Some Quick Hits on a Recent Issue

Martin Schneider writes:
I’m finding the April 26 issue of The New Yorker (green cover) kind of delightful. In no particular order:
1. Hendrik Hertzberg’s Comment is excellent and also clarifies a subject that I’d pretty much missed, President Obama’s recent successes on the nuclear proliferation front. If you think you might have missed it too, do check it out.
1a. Hertzberg quotes Obama’s “Dmitri, we agreed” comment to Medvedev that apparently sealed the deal in the end.
The line possesses … an odd echo* of some of the most delicious dialogue in Dr. Strangelove, which movie Hertzberg cites in the beginning of the Comment, when President Merkin Muffley, played by Peter Sellers, is on the phone to the Russian premier to tell him that the United States is about to destroy the USSR for no good reason:

Well let me finish, Dimitri. Let me finish, Dimitri. Well, listen, how do you think I feel about it? Can you imagine how I feel about it, Dimitri? Why do you think I’m calling you? Just to say hello? Of course I like to speak to you. Of course I like to say hello.
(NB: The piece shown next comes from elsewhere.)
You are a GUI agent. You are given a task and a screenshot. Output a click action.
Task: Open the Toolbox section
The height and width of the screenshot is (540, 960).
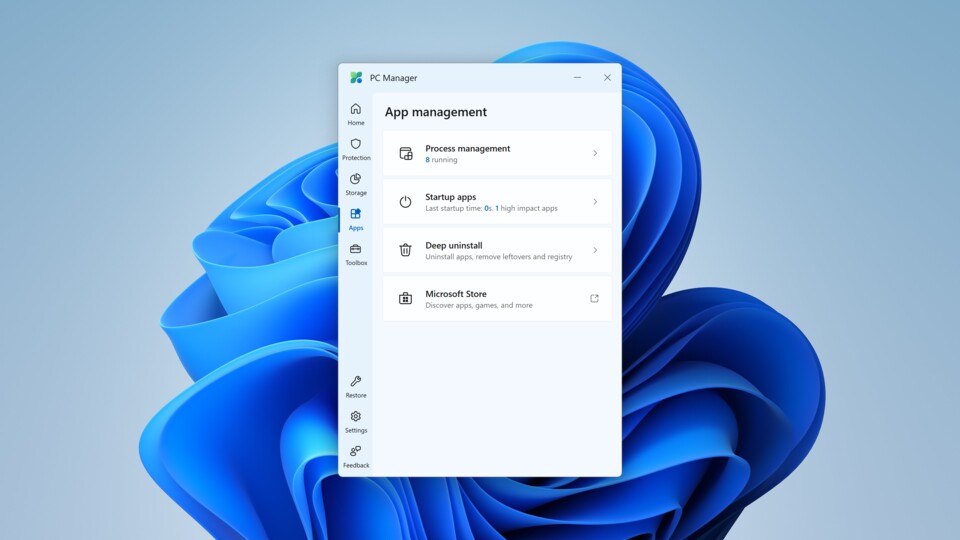click(x=356, y=253)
Not now, but any time, Dimitri. I’m just calling up to tell you something terrible has happened. It’s a friendly call. Of course it’s a friendly call. Listen, if it wasn’t friendly, … you probably wouldn’t have even got it.

So, so good.
The other thing that struck me about “Dmitri, we agreed” is that it may be the most quintessentially Obamanian statement of any importance he has ever uttered as president. That statement is wholly consistent with the person I supported as early as 2007, voted for in 2008, and haven’t seen quite enough of since.
2. Dana Goodyear’s article on the restaurant Animal in Los Angeles (not available online) is a sheer delight, and towards the end takes on an almost fictive quality. A great subject, and she did the most with it.
3. The letter Saul Bellow wrote to Philip Roth on January 7, 1984 (not available online), is pretty fantastic, even if his appellation for the poor journo who crossed him, “crooked little slut,” is a bit unfortunate.
4. Billy Kimball’s list of rarely heard complaints about the iPad is very funny.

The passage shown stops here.